● DIRECTIONS:
Extract the listing below in full, unchanged.

● AVAILABLE DATA:

☆ ☆ ☆ ☆ ☆

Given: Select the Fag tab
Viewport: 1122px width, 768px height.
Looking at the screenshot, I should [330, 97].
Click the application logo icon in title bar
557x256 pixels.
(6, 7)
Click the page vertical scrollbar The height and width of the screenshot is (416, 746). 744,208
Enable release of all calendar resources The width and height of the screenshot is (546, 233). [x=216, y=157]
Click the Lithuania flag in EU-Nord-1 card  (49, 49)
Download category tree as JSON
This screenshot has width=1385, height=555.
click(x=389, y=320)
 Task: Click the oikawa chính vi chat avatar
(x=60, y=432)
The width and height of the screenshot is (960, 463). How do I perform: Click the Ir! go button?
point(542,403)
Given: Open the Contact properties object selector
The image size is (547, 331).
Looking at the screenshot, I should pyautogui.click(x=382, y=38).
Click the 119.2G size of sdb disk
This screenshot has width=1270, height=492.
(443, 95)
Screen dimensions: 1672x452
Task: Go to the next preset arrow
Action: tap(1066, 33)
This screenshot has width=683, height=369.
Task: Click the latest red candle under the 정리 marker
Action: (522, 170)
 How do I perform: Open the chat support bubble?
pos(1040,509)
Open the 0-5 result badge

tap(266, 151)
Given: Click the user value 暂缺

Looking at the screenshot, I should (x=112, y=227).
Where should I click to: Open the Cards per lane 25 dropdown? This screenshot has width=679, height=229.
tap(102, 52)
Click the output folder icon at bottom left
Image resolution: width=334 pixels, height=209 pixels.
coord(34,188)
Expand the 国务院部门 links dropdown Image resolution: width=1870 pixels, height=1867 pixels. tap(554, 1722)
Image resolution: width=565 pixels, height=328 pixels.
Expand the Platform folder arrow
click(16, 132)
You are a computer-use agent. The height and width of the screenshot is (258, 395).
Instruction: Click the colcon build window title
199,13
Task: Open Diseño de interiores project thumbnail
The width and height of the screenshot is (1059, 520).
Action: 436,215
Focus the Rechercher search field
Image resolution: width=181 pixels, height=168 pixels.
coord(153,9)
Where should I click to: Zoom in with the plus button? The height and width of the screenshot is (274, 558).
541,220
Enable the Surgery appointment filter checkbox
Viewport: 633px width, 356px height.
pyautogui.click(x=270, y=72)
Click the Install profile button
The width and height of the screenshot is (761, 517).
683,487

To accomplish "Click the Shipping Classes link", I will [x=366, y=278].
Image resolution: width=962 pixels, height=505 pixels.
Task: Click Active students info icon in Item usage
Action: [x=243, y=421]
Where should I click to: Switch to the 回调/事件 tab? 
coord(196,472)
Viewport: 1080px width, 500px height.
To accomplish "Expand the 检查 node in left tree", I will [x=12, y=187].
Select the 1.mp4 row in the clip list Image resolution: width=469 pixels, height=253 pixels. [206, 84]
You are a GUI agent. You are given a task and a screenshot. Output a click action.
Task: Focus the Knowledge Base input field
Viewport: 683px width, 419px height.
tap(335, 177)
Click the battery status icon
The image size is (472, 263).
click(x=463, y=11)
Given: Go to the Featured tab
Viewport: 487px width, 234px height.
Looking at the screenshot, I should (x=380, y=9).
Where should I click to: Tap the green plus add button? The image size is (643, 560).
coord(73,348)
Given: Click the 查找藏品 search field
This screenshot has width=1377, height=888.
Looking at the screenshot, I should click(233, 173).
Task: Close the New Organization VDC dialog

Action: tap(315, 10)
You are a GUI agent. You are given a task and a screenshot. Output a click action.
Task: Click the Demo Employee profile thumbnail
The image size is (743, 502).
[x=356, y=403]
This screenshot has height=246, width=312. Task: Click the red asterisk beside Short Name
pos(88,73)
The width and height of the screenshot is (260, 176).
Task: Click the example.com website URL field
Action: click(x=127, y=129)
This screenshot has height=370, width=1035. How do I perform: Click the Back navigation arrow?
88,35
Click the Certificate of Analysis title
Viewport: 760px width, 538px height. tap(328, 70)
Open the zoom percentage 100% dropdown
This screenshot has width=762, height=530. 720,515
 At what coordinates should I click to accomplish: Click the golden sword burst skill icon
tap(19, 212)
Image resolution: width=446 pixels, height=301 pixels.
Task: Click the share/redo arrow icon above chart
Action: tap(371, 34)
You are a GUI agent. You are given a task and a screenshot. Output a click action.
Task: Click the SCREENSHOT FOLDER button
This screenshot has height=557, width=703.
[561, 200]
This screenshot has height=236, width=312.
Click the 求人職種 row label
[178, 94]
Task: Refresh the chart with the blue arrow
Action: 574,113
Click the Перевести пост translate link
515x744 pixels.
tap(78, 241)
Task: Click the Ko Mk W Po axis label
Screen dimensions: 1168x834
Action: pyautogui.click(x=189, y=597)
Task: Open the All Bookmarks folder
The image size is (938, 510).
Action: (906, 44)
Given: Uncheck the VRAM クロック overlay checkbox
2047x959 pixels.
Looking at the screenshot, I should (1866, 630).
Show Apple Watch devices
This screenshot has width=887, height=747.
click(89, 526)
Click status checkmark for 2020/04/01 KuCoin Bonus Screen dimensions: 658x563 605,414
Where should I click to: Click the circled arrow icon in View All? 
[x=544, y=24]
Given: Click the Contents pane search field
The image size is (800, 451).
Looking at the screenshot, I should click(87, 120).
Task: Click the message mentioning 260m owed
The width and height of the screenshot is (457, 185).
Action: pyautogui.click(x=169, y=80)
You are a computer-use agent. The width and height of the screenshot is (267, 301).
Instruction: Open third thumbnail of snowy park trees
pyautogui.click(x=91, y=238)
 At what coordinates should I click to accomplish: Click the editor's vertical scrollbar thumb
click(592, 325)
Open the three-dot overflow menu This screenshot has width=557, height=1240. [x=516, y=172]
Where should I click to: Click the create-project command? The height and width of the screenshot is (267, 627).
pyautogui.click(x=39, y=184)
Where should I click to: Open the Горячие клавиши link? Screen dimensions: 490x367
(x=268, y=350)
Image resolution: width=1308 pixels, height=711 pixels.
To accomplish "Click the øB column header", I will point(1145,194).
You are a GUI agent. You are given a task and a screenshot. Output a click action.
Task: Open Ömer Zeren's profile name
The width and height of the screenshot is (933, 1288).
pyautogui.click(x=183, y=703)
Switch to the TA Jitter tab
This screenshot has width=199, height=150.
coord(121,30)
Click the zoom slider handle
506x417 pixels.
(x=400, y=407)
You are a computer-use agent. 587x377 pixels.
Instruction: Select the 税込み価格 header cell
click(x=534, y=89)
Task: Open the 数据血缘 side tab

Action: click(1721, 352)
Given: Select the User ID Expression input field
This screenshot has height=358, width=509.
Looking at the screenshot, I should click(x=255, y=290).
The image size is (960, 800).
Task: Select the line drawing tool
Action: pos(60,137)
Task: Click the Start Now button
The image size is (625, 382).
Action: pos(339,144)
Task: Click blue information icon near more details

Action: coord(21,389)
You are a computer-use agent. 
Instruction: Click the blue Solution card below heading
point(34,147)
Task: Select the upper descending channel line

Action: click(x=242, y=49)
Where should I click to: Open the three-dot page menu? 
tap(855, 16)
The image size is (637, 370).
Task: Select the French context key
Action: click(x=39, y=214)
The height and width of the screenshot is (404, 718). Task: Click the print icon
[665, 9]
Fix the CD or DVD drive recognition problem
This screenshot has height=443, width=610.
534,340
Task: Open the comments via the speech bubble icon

☆ ☆ ☆ ☆ ☆

● RESULT OF THE TASK:
Given: Select the Fag tab
Viewport: 1122px width, 768px height.
Looking at the screenshot, I should [330, 97].
Click the application logo icon in title bar
557x256 pixels.
(6, 7)
Click the page vertical scrollbar The height and width of the screenshot is (416, 746). 744,208
Enable release of all calendar resources The width and height of the screenshot is (546, 233). [x=216, y=157]
Click the Lithuania flag in EU-Nord-1 card  (49, 49)
Download category tree as JSON
This screenshot has width=1385, height=555.
click(x=389, y=320)
 Task: Click the oikawa chính vi chat avatar
(x=60, y=432)
The width and height of the screenshot is (960, 463). How do I perform: Click the Ir! go button?
point(542,403)
Given: Open the Contact properties object selector
The image size is (547, 331).
Looking at the screenshot, I should pyautogui.click(x=382, y=38).
Click the 119.2G size of sdb disk
This screenshot has width=1270, height=492.
(443, 95)
Screen dimensions: 1672x452
Task: Go to the next preset arrow
Action: tap(1066, 33)
This screenshot has width=683, height=369.
Task: Click the latest red candle under the 정리 marker
Action: (522, 170)
 How do I perform: Open the chat support bubble?
pos(1040,509)
Open the 0-5 result badge

tap(266, 151)
Given: Click the user value 暂缺

Looking at the screenshot, I should (x=112, y=227).
Where should I click to: Open the Cards per lane 25 dropdown? This screenshot has width=679, height=229.
tap(102, 52)
Click the output folder icon at bottom left
Image resolution: width=334 pixels, height=209 pixels.
coord(34,188)
Expand the 国务院部门 links dropdown Image resolution: width=1870 pixels, height=1867 pixels. tap(554, 1722)
Image resolution: width=565 pixels, height=328 pixels.
Expand the Platform folder arrow
click(16, 132)
You are a computer-use agent. The height and width of the screenshot is (258, 395).
Instruction: Click the colcon build window title
199,13
Task: Open Diseño de interiores project thumbnail
The width and height of the screenshot is (1059, 520).
Action: 436,215
Focus the Rechercher search field
Image resolution: width=181 pixels, height=168 pixels.
coord(153,9)
Where should I click to: Zoom in with the plus button? The height and width of the screenshot is (274, 558).
541,220
Enable the Surgery appointment filter checkbox
Viewport: 633px width, 356px height.
pyautogui.click(x=270, y=72)
Click the Install profile button
The width and height of the screenshot is (761, 517).
683,487

To accomplish "Click the Shipping Classes link", I will [x=366, y=278].
Image resolution: width=962 pixels, height=505 pixels.
Task: Click Active students info icon in Item usage
Action: [x=243, y=421]
Where should I click to: Switch to the 回调/事件 tab? 
coord(196,472)
Viewport: 1080px width, 500px height.
To accomplish "Expand the 检查 node in left tree", I will [x=12, y=187].
Select the 1.mp4 row in the clip list Image resolution: width=469 pixels, height=253 pixels. [206, 84]
You are a GUI agent. You are given a task and a screenshot. Output a click action.
Task: Focus the Knowledge Base input field
Viewport: 683px width, 419px height.
tap(335, 177)
Click the battery status icon
The image size is (472, 263).
click(x=463, y=11)
Given: Go to the Featured tab
Viewport: 487px width, 234px height.
Looking at the screenshot, I should (x=380, y=9).
Where should I click to: Tap the green plus add button? The image size is (643, 560).
coord(73,348)
Given: Click the 查找藏品 search field
This screenshot has width=1377, height=888.
Looking at the screenshot, I should click(233, 173).
Task: Close the New Organization VDC dialog

Action: tap(315, 10)
You are a GUI agent. You are given a task and a screenshot. Output a click action.
Task: Click the Demo Employee profile thumbnail
The image size is (743, 502).
[x=356, y=403]
This screenshot has height=246, width=312. Task: Click the red asterisk beside Short Name
pos(88,73)
The width and height of the screenshot is (260, 176).
Task: Click the example.com website URL field
Action: click(x=127, y=129)
This screenshot has height=370, width=1035. How do I perform: Click the Back navigation arrow?
88,35
Click the Certificate of Analysis title
Viewport: 760px width, 538px height. tap(328, 70)
Open the zoom percentage 100% dropdown
This screenshot has width=762, height=530. 720,515
 At what coordinates should I click to accomplish: Click the golden sword burst skill icon
tap(19, 212)
Image resolution: width=446 pixels, height=301 pixels.
Task: Click the share/redo arrow icon above chart
Action: tap(371, 34)
You are a GUI agent. You are given a task and a screenshot. Output a click action.
Task: Click the SCREENSHOT FOLDER button
This screenshot has height=557, width=703.
[561, 200]
This screenshot has height=236, width=312.
Click the 求人職種 row label
[178, 94]
Task: Refresh the chart with the blue arrow
Action: 574,113
Click the Перевести пост translate link
515x744 pixels.
tap(78, 241)
Task: Click the Ko Mk W Po axis label
Screen dimensions: 1168x834
Action: pyautogui.click(x=189, y=597)
Task: Open the All Bookmarks folder
The image size is (938, 510).
Action: (906, 44)
Given: Uncheck the VRAM クロック overlay checkbox
2047x959 pixels.
Looking at the screenshot, I should (1866, 630).
Show Apple Watch devices
This screenshot has width=887, height=747.
click(89, 526)
Click status checkmark for 2020/04/01 KuCoin Bonus Screen dimensions: 658x563 605,414
Where should I click to: Click the circled arrow icon in View All? 
[x=544, y=24]
Given: Click the Contents pane search field
The image size is (800, 451).
Looking at the screenshot, I should click(87, 120).
Task: Click the message mentioning 260m owed
The width and height of the screenshot is (457, 185).
Action: pyautogui.click(x=169, y=80)
You are a computer-use agent. The width and height of the screenshot is (267, 301).
Instruction: Open third thumbnail of snowy park trees
pyautogui.click(x=91, y=238)
 At what coordinates should I click to accomplish: Click the editor's vertical scrollbar thumb
click(592, 325)
Open the three-dot overflow menu This screenshot has width=557, height=1240. [x=516, y=172]
Where should I click to: Click the create-project command? The height and width of the screenshot is (267, 627).
pyautogui.click(x=39, y=184)
Where should I click to: Open the Горячие клавиши link? Screen dimensions: 490x367
(x=268, y=350)
Image resolution: width=1308 pixels, height=711 pixels.
To accomplish "Click the øB column header", I will point(1145,194).
You are a GUI agent. You are given a task and a screenshot. Output a click action.
Task: Open Ömer Zeren's profile name
The width and height of the screenshot is (933, 1288).
pyautogui.click(x=183, y=703)
Switch to the TA Jitter tab
This screenshot has width=199, height=150.
coord(121,30)
Click the zoom slider handle
506x417 pixels.
(x=400, y=407)
You are a computer-use agent. 587x377 pixels.
Instruction: Select the 税込み価格 header cell
click(x=534, y=89)
Task: Open the 数据血缘 side tab

Action: click(1721, 352)
Given: Select the User ID Expression input field
This screenshot has height=358, width=509.
Looking at the screenshot, I should click(x=255, y=290).
The image size is (960, 800).
Task: Select the line drawing tool
Action: pos(60,137)
Task: Click the Start Now button
The image size is (625, 382).
Action: pos(339,144)
Task: Click blue information icon near more details

Action: coord(21,389)
You are a computer-use agent. 
Instruction: Click the blue Solution card below heading
point(34,147)
Task: Select the upper descending channel line

Action: click(x=242, y=49)
Where should I click to: Open the three-dot page menu? 
tap(855, 16)
The image size is (637, 370).
Task: Select the French context key
Action: click(x=39, y=214)
The height and width of the screenshot is (404, 718). Task: Click the print icon
[665, 9]
Fix the CD or DVD drive recognition problem
This screenshot has height=443, width=610.
534,340
Task: Open the comments via the speech bubble icon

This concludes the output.